A simple search of the term, “criminal records” reveals just how long convictions can remain on your record. It varies with each state thanks to different state laws in the United States. Besides, it also depends on the kind of crime you are convicted for. Take for instance the crimes of possession, larceny, rape, robbery, property damage, assault, murder or crimes involving weapons. In most cases the records can remain for life unless it is otherwise expunged by you personally.
A major point to note here is the different between conviction, arrest and charge. All arrests, charges, misdemeanor, court dates and felony convictions all stay on record and you must get them expunged to remove them.
Remember that these records are all public and are stored at different government levels. Anyone can access them and law enforcement agencies tend to share their database of criminal records. However, just because criminal records are public does not mean everyone can see them. You have to personally give consent to whosoever asks to see your criminal record. It is only the records of deceased persons that are actually open to the public.
Served time already? Here are some of your rights that may be in jeopardy.
- Parenting rights may be taken from you in the form of visiting rights or custody.
- If you were receiving federal aid for your education, then you may no longer be eligible for the same.

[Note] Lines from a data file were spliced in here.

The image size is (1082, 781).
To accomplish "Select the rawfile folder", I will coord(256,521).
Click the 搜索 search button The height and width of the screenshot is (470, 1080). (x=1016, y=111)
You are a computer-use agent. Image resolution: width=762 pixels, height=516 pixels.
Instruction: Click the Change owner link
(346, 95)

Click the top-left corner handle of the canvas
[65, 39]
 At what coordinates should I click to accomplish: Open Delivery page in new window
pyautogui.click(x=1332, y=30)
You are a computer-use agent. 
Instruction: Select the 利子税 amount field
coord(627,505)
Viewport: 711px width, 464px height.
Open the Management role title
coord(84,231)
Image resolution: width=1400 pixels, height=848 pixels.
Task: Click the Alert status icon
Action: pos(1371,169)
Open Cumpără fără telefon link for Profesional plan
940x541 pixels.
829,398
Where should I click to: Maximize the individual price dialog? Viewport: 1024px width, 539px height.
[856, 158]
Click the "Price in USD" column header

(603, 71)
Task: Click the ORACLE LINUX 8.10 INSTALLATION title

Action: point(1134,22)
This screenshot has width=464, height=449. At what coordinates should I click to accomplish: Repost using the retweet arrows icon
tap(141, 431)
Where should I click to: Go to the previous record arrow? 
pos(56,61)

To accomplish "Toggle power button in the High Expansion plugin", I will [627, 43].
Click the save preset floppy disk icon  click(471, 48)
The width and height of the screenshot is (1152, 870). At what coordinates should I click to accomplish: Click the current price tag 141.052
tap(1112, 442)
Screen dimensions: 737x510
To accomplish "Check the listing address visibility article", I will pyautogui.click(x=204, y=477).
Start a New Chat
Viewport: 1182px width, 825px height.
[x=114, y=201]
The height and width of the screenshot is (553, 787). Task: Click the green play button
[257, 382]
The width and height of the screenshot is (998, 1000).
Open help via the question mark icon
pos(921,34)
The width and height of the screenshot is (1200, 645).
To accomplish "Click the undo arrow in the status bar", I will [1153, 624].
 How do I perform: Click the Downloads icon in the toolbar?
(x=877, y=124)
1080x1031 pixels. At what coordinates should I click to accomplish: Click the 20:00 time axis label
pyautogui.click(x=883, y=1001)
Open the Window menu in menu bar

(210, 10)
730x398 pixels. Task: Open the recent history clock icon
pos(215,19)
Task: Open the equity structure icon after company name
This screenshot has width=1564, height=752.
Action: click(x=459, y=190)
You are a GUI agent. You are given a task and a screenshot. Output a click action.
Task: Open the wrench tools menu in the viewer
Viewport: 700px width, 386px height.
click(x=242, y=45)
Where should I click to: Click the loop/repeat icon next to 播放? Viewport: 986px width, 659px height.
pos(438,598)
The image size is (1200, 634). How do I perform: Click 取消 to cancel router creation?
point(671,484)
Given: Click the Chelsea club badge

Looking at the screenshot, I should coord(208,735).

- No longer legally obtain firearms
- Become potential suspects in police line-ups.
- No longer allowed visa to enter specific countries
- Will not receive security clearance for security jobs and teaching positions.
- Your right to hold public office may be taken away.
- Total of 14 states ban ex-convicts from all voting privileges.
How to Handle a Permanent Record
It is unfortunate that you have a permanent record. However, you are not alone. Most records simply cannot be expunged or sealed, with them remaining on your resume forever. Based on the kind of job you are looking for after serving your mandatory jail sentence, you may need to adopt various strategies. One key strategy is honesty with any potential employer. Be upfront and tell them you have a criminal record. It is better to be denied a job from the start than to lie and later be found out on. Remember that background search is not difficult at all in today’s internet day and age.
You can always go through outreach services and depending on your skillset, maybe even manage to find a decent job out of prison. From becoming a counsellor to therapist, there are many jobs in outreach services that you can take advantage of.
But please remember that there are equal number of employers who will look at ex-convicts and see the opportunity to exploit them by not paying minimum wages, working them over-time and even dismissing them whenever they wish to. Be careful of these employers and complain to your outreach service immediately.